You can create an alias by using the alias command followed by the alias name and the command it represents. Here’s an example of a simple alias:

alias ll="ls -l"

Another commonly used alias is md as a shortcut for mkdir:

alias md="mkdir"

You can add these instructions to your .bashrc file in order to load them when logging in to the cluster.

Slurm commands

SLURM (Simple Linux Utility for Resource Management) is an open-source job scheduler used on many of the world’s supercomputers and compute clusters. It allows users to efficiently manage computing resources and queue their computational jobs for execution. Below are some essential SLURM commands with examples and brief explanations, helping users navigate and utilize these resources effectively. Remember to replace <jobid> with your specific job ID where necessary. These commands are vital tools for interacting with SLURM and managing your compute tasks effectively.

sinteractive

For requesting an interactive node, typically during testing phases. Compute resources such as memory, time, and GPUs are specified as part of the command, similar to sbatch directives.

Example: Request a 10-minute GPU node session.

sinteractive --time=00:10:00 --gres=gpu

sbatch

Used for submitting a script to SLURM for queuing in batch mode. The script includes directives at the top to specify required resources.

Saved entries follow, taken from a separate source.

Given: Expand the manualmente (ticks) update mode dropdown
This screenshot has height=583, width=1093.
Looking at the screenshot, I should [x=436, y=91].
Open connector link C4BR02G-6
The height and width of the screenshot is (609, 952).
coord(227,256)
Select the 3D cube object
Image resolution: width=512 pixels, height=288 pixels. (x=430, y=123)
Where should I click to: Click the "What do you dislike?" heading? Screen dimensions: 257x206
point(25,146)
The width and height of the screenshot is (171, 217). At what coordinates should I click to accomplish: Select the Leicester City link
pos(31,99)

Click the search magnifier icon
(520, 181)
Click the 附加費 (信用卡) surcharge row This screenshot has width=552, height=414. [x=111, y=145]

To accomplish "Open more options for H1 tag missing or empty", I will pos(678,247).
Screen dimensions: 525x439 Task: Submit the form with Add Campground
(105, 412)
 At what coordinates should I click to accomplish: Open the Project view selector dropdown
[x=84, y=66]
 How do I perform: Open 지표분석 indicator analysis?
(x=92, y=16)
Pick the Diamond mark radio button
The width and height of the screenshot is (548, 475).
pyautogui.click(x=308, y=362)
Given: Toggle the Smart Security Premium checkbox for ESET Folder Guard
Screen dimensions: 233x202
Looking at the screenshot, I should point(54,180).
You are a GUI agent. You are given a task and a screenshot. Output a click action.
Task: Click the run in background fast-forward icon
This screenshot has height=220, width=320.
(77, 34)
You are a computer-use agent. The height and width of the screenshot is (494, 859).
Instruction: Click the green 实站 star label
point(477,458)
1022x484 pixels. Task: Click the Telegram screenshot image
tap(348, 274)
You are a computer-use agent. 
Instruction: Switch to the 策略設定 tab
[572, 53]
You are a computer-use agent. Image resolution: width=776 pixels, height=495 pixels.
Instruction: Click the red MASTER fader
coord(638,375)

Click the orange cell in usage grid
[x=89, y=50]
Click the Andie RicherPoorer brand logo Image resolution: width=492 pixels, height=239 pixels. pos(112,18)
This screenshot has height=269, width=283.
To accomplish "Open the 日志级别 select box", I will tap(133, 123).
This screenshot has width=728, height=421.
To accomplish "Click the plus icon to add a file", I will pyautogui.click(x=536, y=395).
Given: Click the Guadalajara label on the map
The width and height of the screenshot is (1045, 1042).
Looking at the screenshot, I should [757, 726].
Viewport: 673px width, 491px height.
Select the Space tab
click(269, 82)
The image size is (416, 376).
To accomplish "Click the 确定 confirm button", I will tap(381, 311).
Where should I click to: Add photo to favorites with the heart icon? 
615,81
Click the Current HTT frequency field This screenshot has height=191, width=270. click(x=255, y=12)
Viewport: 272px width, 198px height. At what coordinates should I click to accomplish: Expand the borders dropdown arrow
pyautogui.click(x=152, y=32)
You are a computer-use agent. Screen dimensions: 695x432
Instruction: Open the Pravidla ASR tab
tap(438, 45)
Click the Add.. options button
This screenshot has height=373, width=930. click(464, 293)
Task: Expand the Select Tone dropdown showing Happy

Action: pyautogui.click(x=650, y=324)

Example: Submit a job using a script named script.sh.

sbatch script.sh

squeue

Checks the status of jobs in the SLURM queue. Useful for tracking your job’s status and understanding the queue’s state, and to find a specific jobid of a particular job.

Example: Check the status of all your queued jobs.

squeue -u $USER

scancel

Cancels a job or all jobs of a user. Vital for managing jobs that are no longer needed or were submitted in error.

Example 1: Cancel a specific job with job ID <jobid>.

scancel <jobid>

Example 2: Cancel all jobs for the current user.

scancel -u $USER

slurmtop

A DAIC-specific command to view the top jobs in the queues and their resource usage.

Example:

slurmtop

scontrol

Shows detailed information and resources allocated to the job with the specified SLURM job ID.

Example: Show details of a job with job ID jobid.

scontrol show job <jobid>

sinfo

Displays information about SLURM nodes and partitions. Key command for understanding the state of the cluster.

Example: Display information about all nodes and partitions.

sinfo

sacct

Displays accounting data for all jobs and job steps. Useful for tracking resource usage and performance metrics. Example: Display accounting data for all jobs.

sacct --format=JobID,JobName%30,State,Elapsed,Timelimit,AllocNodes,Priority,Start,NodeList

Other

module

In the context of Unix-like operating systems, the module command is part of the environment modules system, a tool that provides a dynamic approach to managing the user environment. This system allows users to load and unload different software packages or environments on demand.

Basic Usage

  • Load a module:

    module load module-name
    

    This command loads the specified module, setting up the environment variables and paths needed for the software package.

  • Unload a module:

    module unload module-name
    

    This command unloads the specified module, removing any environment variables and paths associated with it.

For a more detailed description of module see Modules.